PROBLEM DETAILS |
For the entries that follow, retype exactly the lines from the one containing "Viewport: 888px width, 486px" to the one containing "You are a GUI", inclusive, and only those. Images stay out of the copy.

DATA UNDER STUDY |
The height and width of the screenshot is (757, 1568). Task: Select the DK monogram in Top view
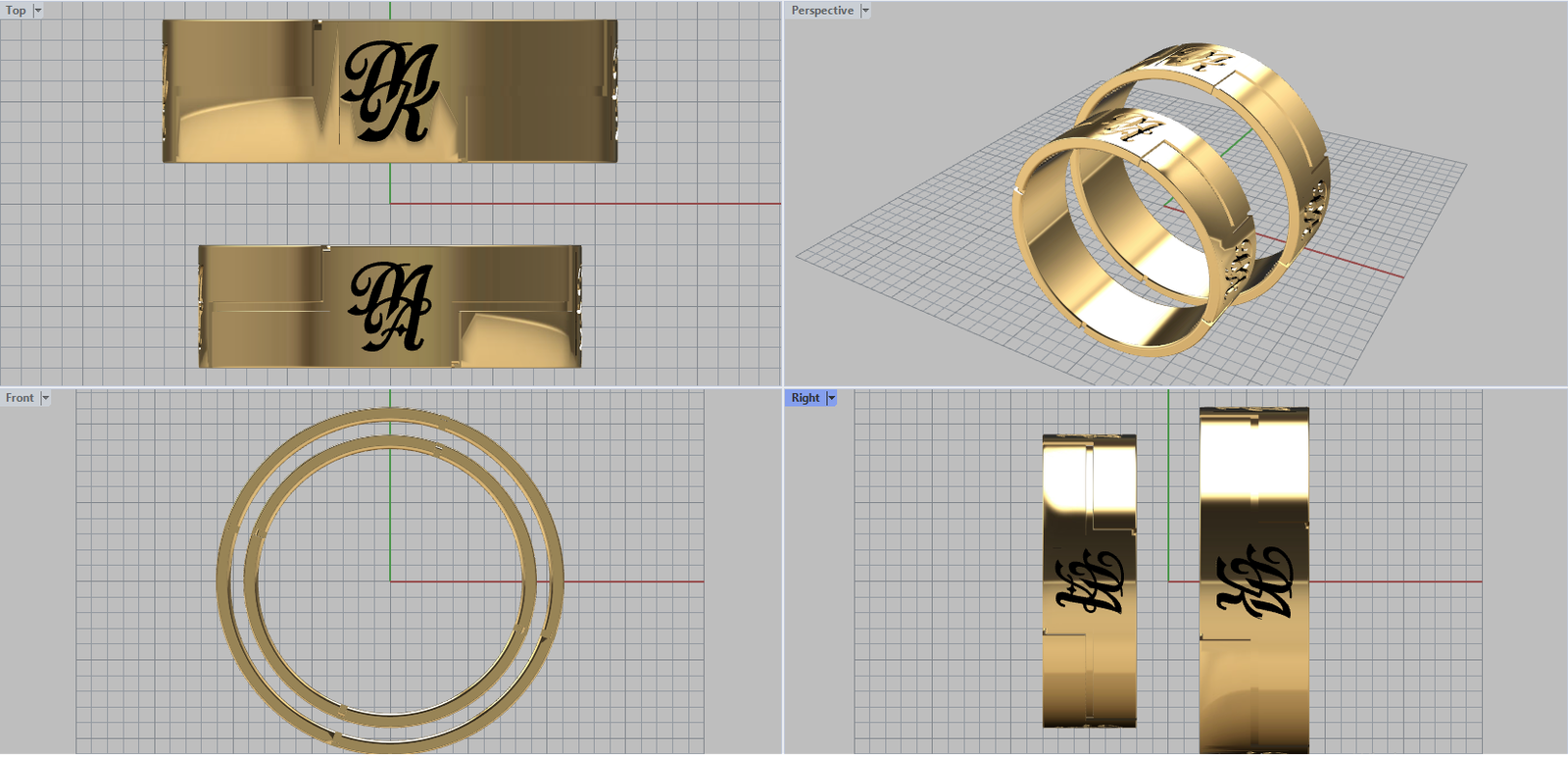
---
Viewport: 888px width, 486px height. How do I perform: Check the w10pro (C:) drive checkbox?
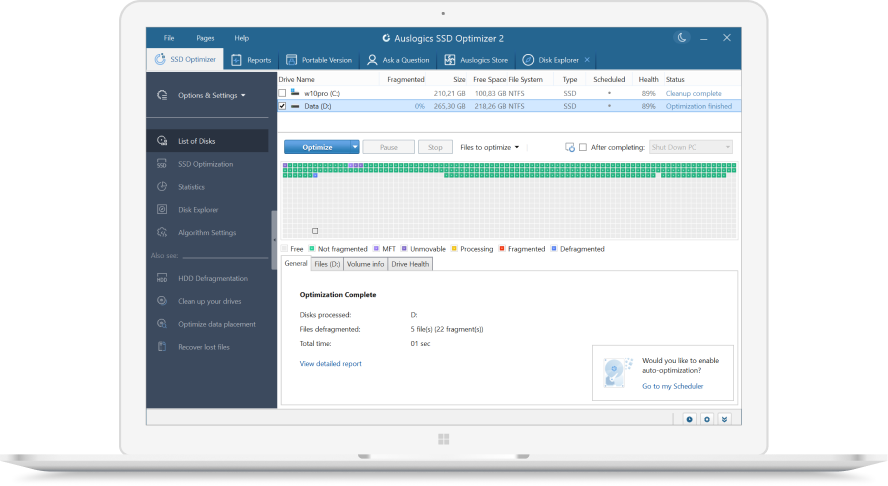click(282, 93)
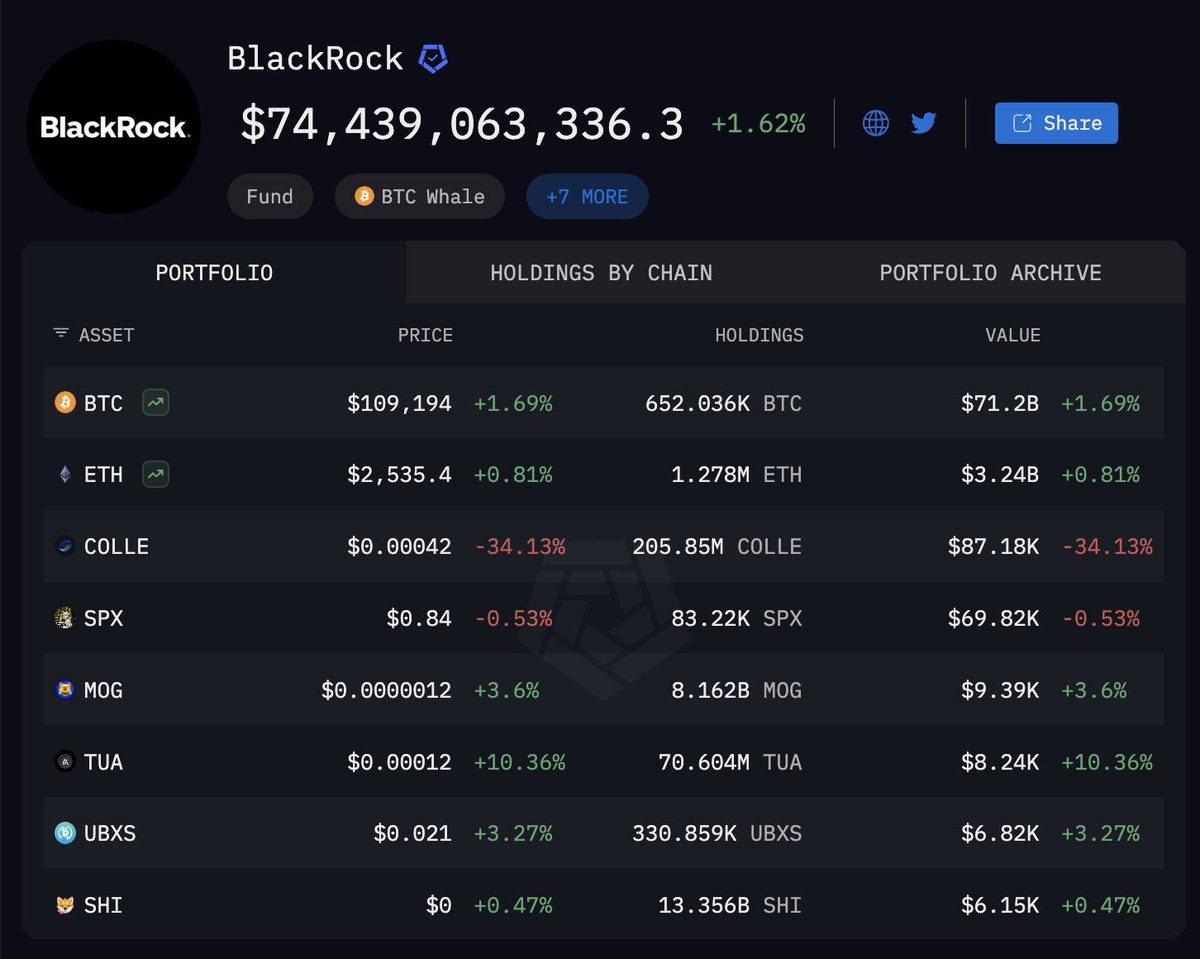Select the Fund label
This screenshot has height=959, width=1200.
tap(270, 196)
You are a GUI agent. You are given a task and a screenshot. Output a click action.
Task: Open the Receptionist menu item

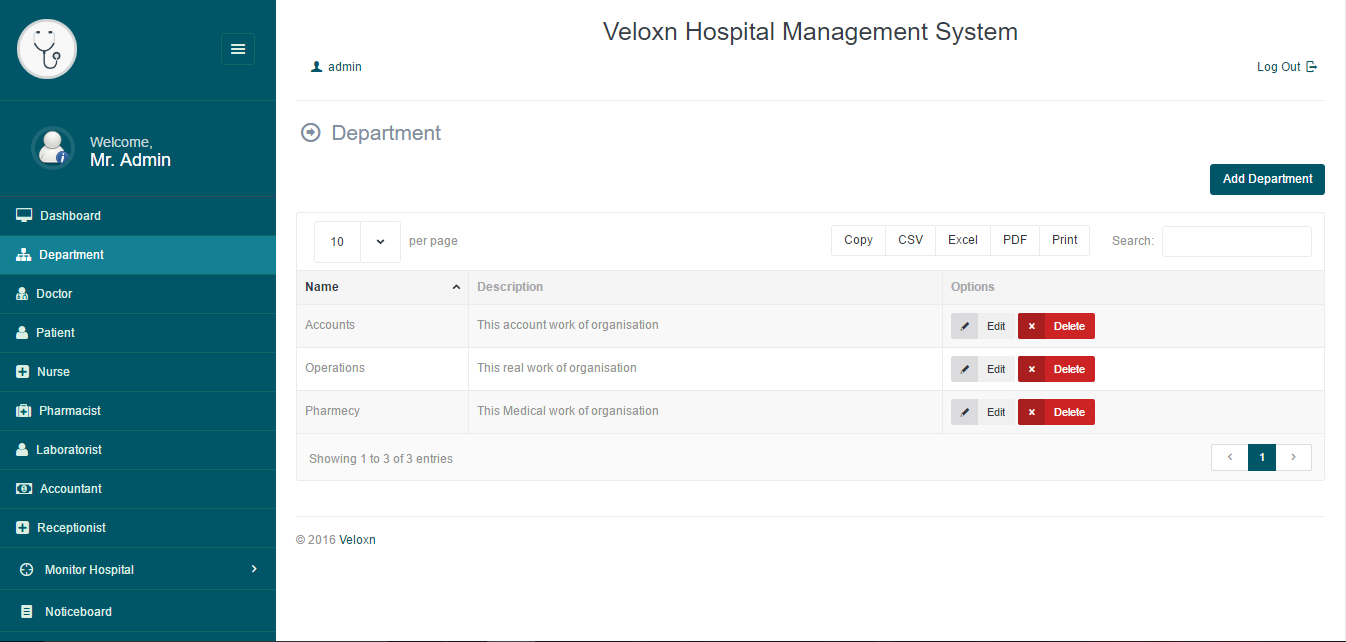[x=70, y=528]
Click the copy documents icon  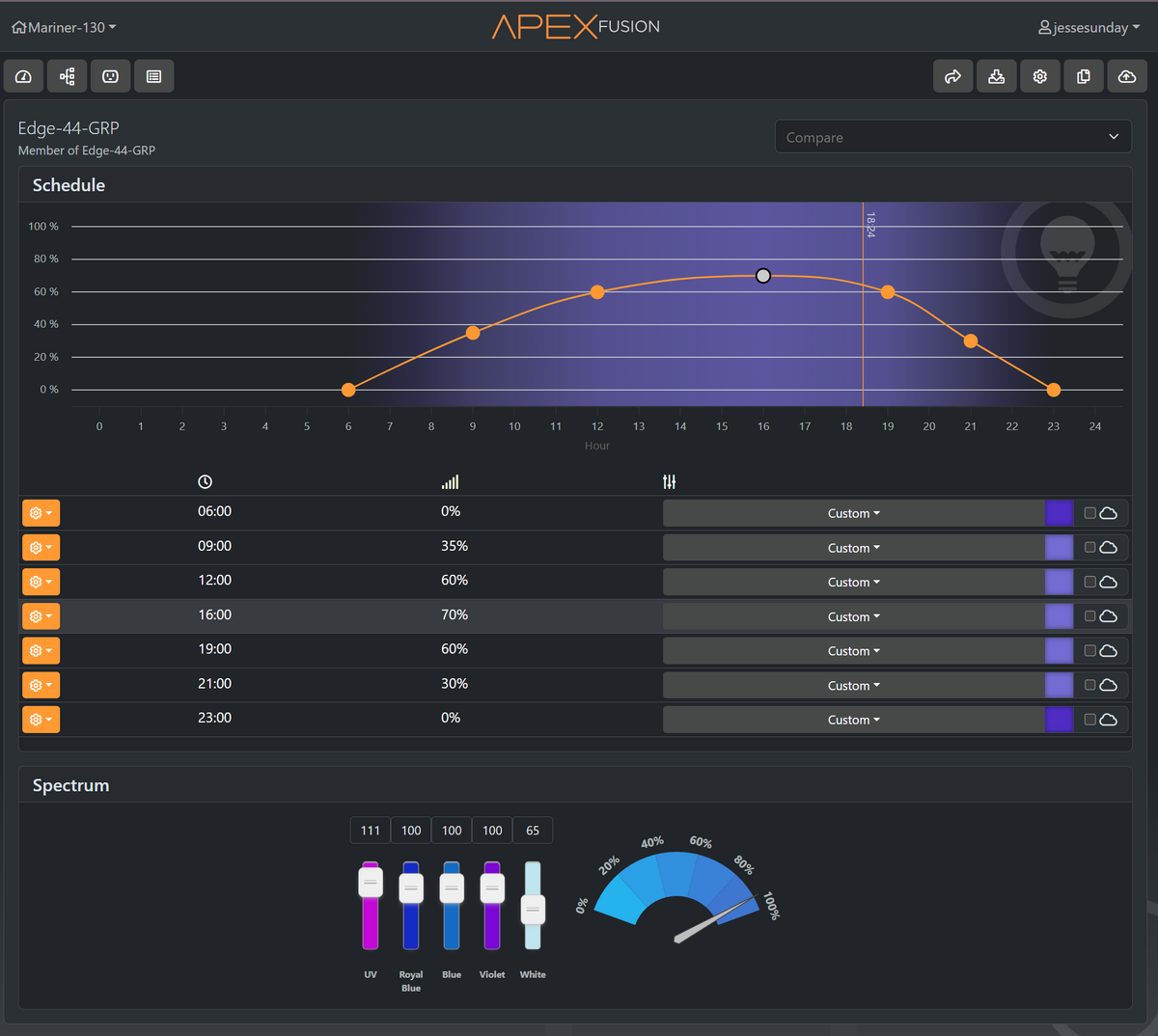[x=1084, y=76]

WRITTEN REPLY |
Viewport: 888px width, 486px height. How do I perform: Check the w10pro (C:) drive checkbox?
click(282, 93)
Select the Fund label
This screenshot has height=959, width=1200.
tap(270, 196)
You are a GUI agent. You are given a task and a screenshot. Output a click action.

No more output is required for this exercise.